ACE Boot Camp – Day 1

First off, let me point out that this is not a boot camp with a certification in mind. It’s a 4 day course given by Firefly Communications. Although I booked the course through Global Knowledge, I was told that they typically outsource their data center courses to Firefly. Works for me. As long as it is quality training, I don’t care if you outsource it to Elbonia. I am assuming they use the term “boot camp” because it is an end to end ACE class taught in just 4 days.

Which brings me to my first point. My company was able to use Cisco Learning Credits to pay for this class. At 30 credits, that translates to $3,000 US dollars for 4 days worth of training. Sitting in the class, I couldn’t help but notice people doing regular work while the instructor was going through his lecture. I realize most places are understaffed. Outages happen. Fires have to get put out. However, $3,000 for 4 days to me is a big deal. If you send your employees off to training that is critical/applicable for their job, LET THEM TRAIN! Leave them alone while they are there. Of course, that’s a 2 way street in that some employees need to learn to let go as well. The company will function without them for a few days. You can turn off “martyr” and “hero” mode for a couple of days. I am checking e-mail at night, but not being obsessive about it. I have very capable co-workers who can do anything and everything without my help.

Now, on to the actual class. Let me begin by commenting on the quality of instruction. I’ve been to plenty of poor classes in which someone was trying to shovel test material down your throat the whole time. I’ve also sat in several classes where the instructor was obviously out of their league and could not field questions from the crowd that weren’t covered on the vendor approved slide deck. That is simply not the case with Firefly. My instructor is very competent and when he hits the limit of his knowledge, he indicates that. So far, I think I have only seen 1 time out of the dozen or so questions he was hit with today in which that was the case. I guess that is what $3,000 a seat gets you.

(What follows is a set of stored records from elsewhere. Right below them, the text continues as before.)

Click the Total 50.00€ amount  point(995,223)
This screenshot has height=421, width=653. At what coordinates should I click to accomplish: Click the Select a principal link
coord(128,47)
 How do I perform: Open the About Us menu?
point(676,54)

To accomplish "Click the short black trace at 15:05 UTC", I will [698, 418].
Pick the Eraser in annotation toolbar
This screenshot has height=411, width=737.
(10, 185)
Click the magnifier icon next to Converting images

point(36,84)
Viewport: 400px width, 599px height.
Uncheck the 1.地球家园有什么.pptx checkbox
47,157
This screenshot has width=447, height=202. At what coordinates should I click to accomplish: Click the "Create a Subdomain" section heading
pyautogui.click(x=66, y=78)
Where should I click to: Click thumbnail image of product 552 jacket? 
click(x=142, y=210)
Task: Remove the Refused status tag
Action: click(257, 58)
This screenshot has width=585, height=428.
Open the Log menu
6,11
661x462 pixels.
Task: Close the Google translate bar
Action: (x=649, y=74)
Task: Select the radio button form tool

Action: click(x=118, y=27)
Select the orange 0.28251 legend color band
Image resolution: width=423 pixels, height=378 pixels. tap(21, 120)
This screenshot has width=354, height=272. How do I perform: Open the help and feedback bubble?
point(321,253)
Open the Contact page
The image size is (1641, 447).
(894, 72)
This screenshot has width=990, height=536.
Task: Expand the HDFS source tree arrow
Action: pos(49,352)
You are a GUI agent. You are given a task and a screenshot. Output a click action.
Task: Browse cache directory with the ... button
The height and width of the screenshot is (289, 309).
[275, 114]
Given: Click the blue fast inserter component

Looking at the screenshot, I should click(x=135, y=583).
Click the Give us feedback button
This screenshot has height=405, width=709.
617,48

It seems as if there is a fairly decent mix of people in this class. About a dozen or so in attendance. A fair amount of them are actually using the ACE 4710 appliance which I thought was rather interesting. Of course, most are using the standard ACE module. There are varying levels of experience with ACE as well. I was under the impression that I would be here mainly for the second half of the class, as I felt comfortable with the basics. Of course, just when you go and get comfortable, you realize how little you know. I learned a LOT today. Mainly, it was about things I never really bothered to dig into. You see, like most people, we probably only dig into the features we absolutely need right now. Maybe we plan on coming back and covering everything else at a later time, but I think that happens far less than we’d like it to. Some of the things we covered today that I was horribly deficient on were:

Resource Management – If you use multiple contexts, RM can prevent a single context from taking over the entire resources of the module. I don’t use this as it is currently not a concern, but good to know if things change!

HTTP Message Structure – 3 fields make up each HTTP message: Start/Request line(includes the METHOD), Header fields, and Body(which is optional)

ACE 4710 appliance – I don’t use it and never have. However, it does do a few things the module does not mainly centered around application acceleration. We have not covered that exhaustively yet, but I will take good notes when we do.

There were other things covered in which I was glad to get a decent refresher. The main one being TCP sequence numbers. They are always a bit confusing to me if I don’t study them on a fairly regular basis. Although you weren’t there with me in class today, you can read this post by Jeremy Stretch which talks about TCP sequencing. He even uses nice graphics!

We ended the day doing a pretty simple lab in which we created some contexts and messed around with resource management to see if we could oversubscribe the module in terms of CPU, memory, etc in regards to other contexts. Overall, it was a really good first day. I am eagerly anticipating what tomorrow will be like. It is also good to be taught by someone who actually helped develop the slide deck the course is taught from. He was able to add funny little details about how he created this drawing or that. It’s always nice to have someone teach who has a great sense of humor. So far, I give the Firefly ACE boot camp 2 thumbs up!

I am hoping to get a wee bit more technical in the following posts regarding ACE boot camp as the remaining days will REALLY focus on load balancing. Who knows? I might even post a graphic or two! Shocking isn’t it?